My years of supporting my kids’ schools and working on academic accountability committees are long gone, but I’ve seen the effects of some of our educational failings for this generation. Too much standardization and test-taking passes for providing a rigorous education. I worry that our current systems reward passive thinking and even lead to disengagement for those who might want to think more deeply.

For years I’ve been saying that in order to create rigorous educational systems that we have to get the students engaged. The factory model of grading students well if they can parrot what teachers say or if they do well on multiple choice tests does not encourage critical thinking. What it does encourage is shallow learning at the best and group think at the worst.

The question students need to ask is what does this information mean? And then to think about how what that information means may vary for many reasons. What does it mean in these times? In previous times? To me? To others who are not like me? Education isn’t really about giving people answers but about giving them the tools to ask the questions and to do something with what they know and understand.

It’s too easy to dismiss today’s students as pawns or lazy thinkers—and if they have bought into learning only what’s going to be on the test and what a specific teacher wants them to think about what they are learning, then, yes, that is true.

But today’s students also have access to an infinite amount of external information. If they do not feel right about something they have been taught, they can do their own research and reach out to others to try to discover what might seem truer to them.

Is that dangerous? Oh yes. But is that any more dangerous than not even questioning what one particular person or group wants them to believe?

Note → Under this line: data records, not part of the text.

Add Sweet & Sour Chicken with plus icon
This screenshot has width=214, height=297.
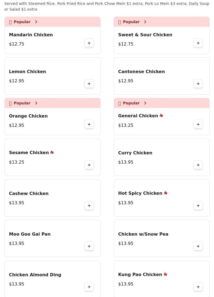(x=198, y=43)
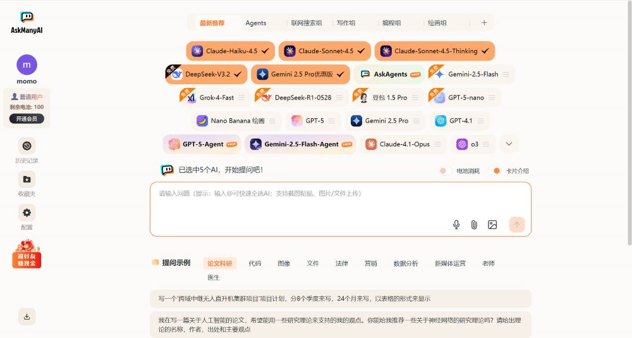Click the plus icon to add group

[484, 23]
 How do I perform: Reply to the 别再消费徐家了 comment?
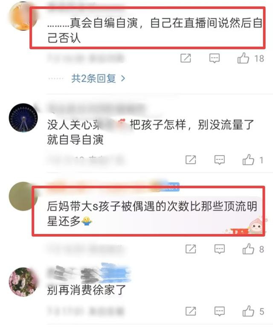point(220,311)

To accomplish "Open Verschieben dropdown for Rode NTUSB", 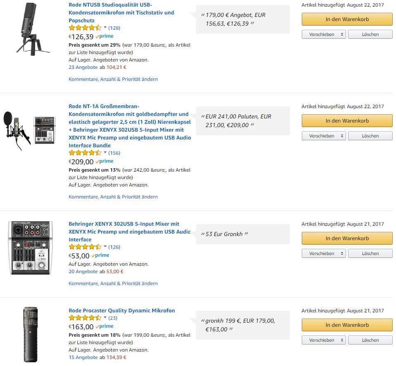I will click(324, 35).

We need students who can break through the spins that are coming from media outlets, politicians, researchers, community and world leaders, business people, the so-called man on the streets, educators, and even parents—really, from anyone who is trying to convince them of something because “they” say so. Our students need to be taught to strip away the bias and read and listen and think for themselves. Peer pressure is not just something that happens in high school—and yet the consequences from peer pressure in the real world are even more devastating for the whole of society.

Go ahead and try to teach patriotism by stripping away access to knowledge of the events that made past citizens fight to get this great country back on track. But don’t be surprised if those who choose to think deeply consider themselves just as patriotic as those who would tell them to believe blindly.

This is not a political party thing. This is not a generational thing. When kids have learned to think for themselves, don’t be surprised at what happens when they put those thinking skills into action. I have been worried that we have taught out the thinking skills—so glad to see thoughtful engagement in practice anyway. These kids—and consequently our country’s future—may just be all right after all.

Reference: Jefferson County (Colorado) students protesting curriculum proposal.